Justin Rudd’s Drivel

Erlang

August 27, 2006 · 3 Comments

I’ve been reading a few Erlang weblogs lately.  One that I’ve been reading the most is Yariv Sadan.  He has a post titled Ericsson’s Biggest PR Blunder: Forgetting to Tell Us that Erlang programming is fun.  He gives some information about Yaws (a dynamic content webserver written in Erlang), ejabberd (a Jabber server written in Erlang), and the required Ericsson projects (phone switches using Erlang, etc.).  It is a well written post.  Most of Yariv’s post are informational and easy to read (except his Smerl posts.  But that is because I don’t grasp the Erlang syntax a 100% yet).

One thing I’ve noticed is that Erlang users tend to push you towards the Mnesia for your storage needs.  But there seem to be some issues with its handling of data.  Especially large amounts of data.  But I can’t seem to find any information about what qualifies as a large amount of data.

But Mnesia has some very cool features.  I especially like the location transparency of data.  I can start off with the data on a local node, and then at a later time move that data onto a remote node.  Or possibly replicate the data to another node for scale out scenarios.   But I can do all of these without the client code caring.

I was reading in The Erlang Fix by Joel Reymont about his experience Writing low-pain massively scalable multiplayer servers.  Joel’s article is the best I’ve seen when it comes to writing backend code (Yariv tends to focus on web development with Erlang).  He describes how Mnesia was used for sharing configuration data between nodes, how it has multiple masters and slaves.  He describes the architecture for getting users connected to game servers, the login protocol, etc.  I can see how a lot of what he did could be applied to projects that I work on.

For example, we have upstream systems that send us data.  Right now that happens with a queuing system.  But I can see how each upstream system could first go through a Gateway to be directed to a real instance.  Then the data that comes in from upstream is owned by that node, but is replicated to other nodes to allow for fault tolerance.  As with my Scala experiments, I can’t seem to grasp how I’m going to process the incoming data.  This is what I’m struggling with.  Too many years in an OO and procedural world I guess :)

A simple example, when an order gets assigned to a warehouse, that order comes into my team’s software.  If the order doesn’t exist, then we create it and decide when it is going to ship out.  If the order does exist, then we figure out what the differences are (added an item, removed an item, etc.) and apply them.  So I can see doing a Mnesia lookup for the order.  Taking what comes back and doing pattern matching on it to do the next step instead of an if statement like in procedural world.  It makes sense to me.  But applying it is the hard part.  Not to mention getting all the data out of Oracle into Mnesia :)  I don’t even want to think what that would take.

It is an interesting experiment.  I’ve heard rumors that groups within Amazon are looking at Erlang as well.  The idea of services that just don’t go down is appealing to all groups within Amazon.  That would just allow us to worry about things that we don’t have control over like the network and true high severity situations instead of a lot of the fire drills that we do.

But in a lot of the comments I’ve read, Erlang is definitely one of those “bus” languages.  What they mean by that is, you need to ensure that whoever is writing it has a backup for the case where he/she is hit by a bus.

You know what?  I hate this logic.  We’ve got C++ code that is 6+ years old.  I know C++ pretty good.  And I struggle to understand what the hell that code is doing.  Would the code in Erlang be harder to pick up?  Probably.  But like Smalltalk, Erlang seems to only have a handful of constructs.  Once you understand them, the rest is figuring out the logic, which is hard no matter what the language is.

Categories: Functional · Programming

3 responses so far ↓

  • joelr1 // August 30, 2006 at 1:27 am

    Hi Justin!

    I’m glad you liked my article!

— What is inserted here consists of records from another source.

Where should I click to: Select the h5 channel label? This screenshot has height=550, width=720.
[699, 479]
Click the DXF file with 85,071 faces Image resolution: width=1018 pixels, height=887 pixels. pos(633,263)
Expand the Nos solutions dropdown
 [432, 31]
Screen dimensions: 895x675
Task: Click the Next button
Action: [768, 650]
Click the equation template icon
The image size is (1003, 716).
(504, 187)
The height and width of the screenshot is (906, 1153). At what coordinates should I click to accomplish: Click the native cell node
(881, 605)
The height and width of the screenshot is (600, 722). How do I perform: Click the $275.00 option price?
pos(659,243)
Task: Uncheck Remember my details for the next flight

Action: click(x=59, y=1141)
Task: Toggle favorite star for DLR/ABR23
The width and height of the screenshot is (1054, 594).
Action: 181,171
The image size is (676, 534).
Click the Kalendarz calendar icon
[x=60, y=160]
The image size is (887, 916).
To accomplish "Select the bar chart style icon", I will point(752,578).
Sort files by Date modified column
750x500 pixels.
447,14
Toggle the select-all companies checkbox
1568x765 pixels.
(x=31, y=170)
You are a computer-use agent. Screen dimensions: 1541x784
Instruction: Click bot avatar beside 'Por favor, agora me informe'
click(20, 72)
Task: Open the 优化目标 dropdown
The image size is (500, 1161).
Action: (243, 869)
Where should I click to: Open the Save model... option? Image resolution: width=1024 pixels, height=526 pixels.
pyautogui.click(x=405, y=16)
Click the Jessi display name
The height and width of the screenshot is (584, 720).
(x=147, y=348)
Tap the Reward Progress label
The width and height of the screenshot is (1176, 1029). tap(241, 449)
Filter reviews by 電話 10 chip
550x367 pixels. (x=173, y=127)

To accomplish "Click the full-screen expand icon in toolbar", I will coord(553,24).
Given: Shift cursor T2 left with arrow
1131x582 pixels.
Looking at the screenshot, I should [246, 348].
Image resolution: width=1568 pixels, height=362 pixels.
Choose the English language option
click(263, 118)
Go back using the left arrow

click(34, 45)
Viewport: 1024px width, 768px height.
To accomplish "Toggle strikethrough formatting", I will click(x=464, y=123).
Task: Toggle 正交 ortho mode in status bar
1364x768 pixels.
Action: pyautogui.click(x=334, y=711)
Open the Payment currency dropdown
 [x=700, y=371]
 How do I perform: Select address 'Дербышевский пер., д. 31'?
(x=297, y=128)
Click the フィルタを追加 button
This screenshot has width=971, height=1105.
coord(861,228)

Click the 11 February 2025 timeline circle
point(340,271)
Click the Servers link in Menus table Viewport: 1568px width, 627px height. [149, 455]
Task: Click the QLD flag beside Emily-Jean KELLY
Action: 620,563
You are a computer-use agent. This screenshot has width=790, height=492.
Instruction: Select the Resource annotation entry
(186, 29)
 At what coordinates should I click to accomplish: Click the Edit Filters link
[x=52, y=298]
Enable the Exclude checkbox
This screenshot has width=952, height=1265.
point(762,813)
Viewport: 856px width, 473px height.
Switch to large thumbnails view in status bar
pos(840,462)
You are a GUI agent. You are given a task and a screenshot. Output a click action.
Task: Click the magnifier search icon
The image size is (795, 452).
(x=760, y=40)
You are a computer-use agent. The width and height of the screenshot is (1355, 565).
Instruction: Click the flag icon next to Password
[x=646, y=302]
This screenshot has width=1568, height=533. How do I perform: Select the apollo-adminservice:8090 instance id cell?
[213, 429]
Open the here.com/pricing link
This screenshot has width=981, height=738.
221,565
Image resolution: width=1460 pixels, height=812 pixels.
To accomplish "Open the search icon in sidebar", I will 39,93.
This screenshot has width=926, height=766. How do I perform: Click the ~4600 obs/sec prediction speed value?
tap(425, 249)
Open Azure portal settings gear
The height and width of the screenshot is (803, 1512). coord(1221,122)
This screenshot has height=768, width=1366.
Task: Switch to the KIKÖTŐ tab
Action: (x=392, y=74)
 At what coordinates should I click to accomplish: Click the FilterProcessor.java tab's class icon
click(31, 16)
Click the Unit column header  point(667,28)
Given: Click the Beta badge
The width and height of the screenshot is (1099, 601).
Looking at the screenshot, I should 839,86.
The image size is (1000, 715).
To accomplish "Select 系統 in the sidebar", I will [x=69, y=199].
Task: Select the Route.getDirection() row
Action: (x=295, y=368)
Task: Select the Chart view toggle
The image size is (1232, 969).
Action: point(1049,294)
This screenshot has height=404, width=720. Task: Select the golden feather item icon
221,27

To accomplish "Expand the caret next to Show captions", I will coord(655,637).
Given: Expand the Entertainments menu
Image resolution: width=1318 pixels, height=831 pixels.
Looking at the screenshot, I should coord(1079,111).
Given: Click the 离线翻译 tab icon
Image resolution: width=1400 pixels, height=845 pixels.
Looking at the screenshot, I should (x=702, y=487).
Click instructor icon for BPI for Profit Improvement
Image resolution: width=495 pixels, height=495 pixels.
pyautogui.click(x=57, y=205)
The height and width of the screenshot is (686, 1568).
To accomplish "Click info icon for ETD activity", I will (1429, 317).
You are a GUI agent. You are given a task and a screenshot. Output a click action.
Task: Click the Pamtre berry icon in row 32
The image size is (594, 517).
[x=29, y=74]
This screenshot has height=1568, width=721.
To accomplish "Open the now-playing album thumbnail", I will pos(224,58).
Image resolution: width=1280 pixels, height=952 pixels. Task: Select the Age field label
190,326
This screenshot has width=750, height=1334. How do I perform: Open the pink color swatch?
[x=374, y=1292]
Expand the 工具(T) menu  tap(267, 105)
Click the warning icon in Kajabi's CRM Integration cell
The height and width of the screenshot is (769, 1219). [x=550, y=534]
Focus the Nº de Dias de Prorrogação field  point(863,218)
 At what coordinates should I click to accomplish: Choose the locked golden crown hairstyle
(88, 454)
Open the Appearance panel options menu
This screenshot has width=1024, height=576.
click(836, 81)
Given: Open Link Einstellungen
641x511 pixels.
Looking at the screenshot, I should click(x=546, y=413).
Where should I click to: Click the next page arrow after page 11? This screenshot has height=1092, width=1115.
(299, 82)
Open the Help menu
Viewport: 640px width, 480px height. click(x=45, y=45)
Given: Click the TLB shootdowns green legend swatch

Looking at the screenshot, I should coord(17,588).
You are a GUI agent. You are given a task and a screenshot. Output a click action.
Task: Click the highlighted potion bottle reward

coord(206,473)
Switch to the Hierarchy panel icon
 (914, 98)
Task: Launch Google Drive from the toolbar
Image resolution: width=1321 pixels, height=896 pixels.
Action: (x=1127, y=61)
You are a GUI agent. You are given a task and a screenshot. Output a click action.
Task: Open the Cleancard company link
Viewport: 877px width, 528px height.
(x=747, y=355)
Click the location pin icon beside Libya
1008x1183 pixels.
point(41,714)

I have an Erlang deployment in mind that would be ideal for EC2. The beta is closed so I would likely have to pay $250/mo for a server. I could get at least 3 EC2s for that amount of money :-(.

    Who do I have to beg at Amazon to get in on the beta? Since Amazon is interested in Erlang this could be the experiment for them to watch.

    What I would like to do is run Erlang, Yaws, ejabberd and PostgreSQL and possibly balance it over a couple of EC2 units.

    Thanks, Joel

    http://wagerlabs.com

  • joelr1 // August 30, 2006 at 1:28 am

    Hi Justin! I’m glad you liked my article! I have an Erlang deployment in mind that would be ideal for EC2. The beta is closed so I would likely have to pay $250/mo for a server.

    Who do I have to beg at Amazon to get on the beta?

    What I would like to do is run Erlang, Yaws, ejabberd and PostgreSQL and possibly balance it over a couple of EC2 units.

    Thanks, Joel

    http://wagerlabs.com

  • Justin // August 30, 2006 at 1:33 am

    Hey Joel,

    I’m not sure who you would need to contact. I’ll do some digging and point them your way.

    I can’t promise any though. EC2 is way outside my domain (I’m involved in the “boring” retail side of Amazon).